WACDEP aims to integrate water security and climate resilience in development planning processes, develop partnerships and capacities to build resilience to climate change through better water management, and develop ‘no regret’ financing and investment strategies for water security and climate change adaptation.
It has four components: investments in regional and national development; innovative green solutions; knowledge and capacity development; and partnership and sustainability. WACDEP is managed and implemented by the Global Water Partnership (GWP) and partners through its WACDEP Africa Coordination Unit in Pretoria, South Africa. The third component, the capacity development programme, was launched in August 2011 and focuses on eight countries and five transboundary basins.

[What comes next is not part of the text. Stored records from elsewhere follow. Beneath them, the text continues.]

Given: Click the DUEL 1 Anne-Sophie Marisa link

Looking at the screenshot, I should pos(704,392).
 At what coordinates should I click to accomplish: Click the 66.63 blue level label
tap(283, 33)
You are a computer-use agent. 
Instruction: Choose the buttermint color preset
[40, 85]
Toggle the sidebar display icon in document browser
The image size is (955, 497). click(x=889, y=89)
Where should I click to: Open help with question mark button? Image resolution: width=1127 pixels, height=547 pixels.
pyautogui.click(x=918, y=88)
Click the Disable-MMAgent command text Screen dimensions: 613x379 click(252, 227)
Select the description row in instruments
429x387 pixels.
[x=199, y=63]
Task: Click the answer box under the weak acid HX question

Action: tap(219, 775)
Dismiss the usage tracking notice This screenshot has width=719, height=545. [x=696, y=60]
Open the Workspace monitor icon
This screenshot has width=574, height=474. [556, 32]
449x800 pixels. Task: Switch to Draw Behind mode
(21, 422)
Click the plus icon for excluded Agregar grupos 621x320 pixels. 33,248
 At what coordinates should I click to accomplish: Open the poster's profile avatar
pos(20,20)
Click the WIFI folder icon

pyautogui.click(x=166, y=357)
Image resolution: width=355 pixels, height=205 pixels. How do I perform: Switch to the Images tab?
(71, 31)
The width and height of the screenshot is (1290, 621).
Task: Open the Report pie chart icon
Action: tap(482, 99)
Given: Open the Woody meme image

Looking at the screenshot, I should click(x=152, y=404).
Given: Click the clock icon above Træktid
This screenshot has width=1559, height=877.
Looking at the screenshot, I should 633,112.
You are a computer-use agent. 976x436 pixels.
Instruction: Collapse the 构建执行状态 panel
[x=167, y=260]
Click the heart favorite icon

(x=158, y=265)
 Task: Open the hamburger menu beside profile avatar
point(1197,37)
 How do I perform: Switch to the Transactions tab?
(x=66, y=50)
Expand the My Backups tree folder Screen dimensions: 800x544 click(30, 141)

This Learning Brief reviews the achievements of the WACDEP’s capacity development activities, and considers how such programmes could be improved in the future.
Altogether 170 people from eight countries were engaged in capacity building for climate resilience. Activities included a start-up meeting and five workshops per country – with a mix of lectures, discussions, excursions and case study analyses. Between workshops, mentor-supported action plans (individual projects) were undertaken.
At the end of the programme, participants sat an online exam, for which a pass grade was required in order to gain a certificate for the programme. Of the 120 participants who took the exam, 110 successfully passed. An online survey assessed participants’ views about the programme and what they had gained from it. Finally, all country management units provided comprehensive reporting on activities performed and results achieved.
The authors of this Learning Brief conclude that the programme provided many opportunities to learn. Two are of particular importance:
First, with strong national ownership of programme activities, those engaged in each country gained a strong sense of pride in and responsibility for programme activities. This translated into well implemented activities, good learning and tangible results.
Second, by having programme management located in each country, it is possible to close the gap between training and participants’ work duties. This enables capacity development to be a process that slides in between training and implementation, and over time, support activities can turn into tangible outcomes and impacts.
Other related lessons learned included the value of using national trainers rather than international experts; how mentors can support participants in the application of new knowledge, how to balance a generic pan-African curriculum with national conditions, and how to plan, manage and implement a large and complex capacity development programme.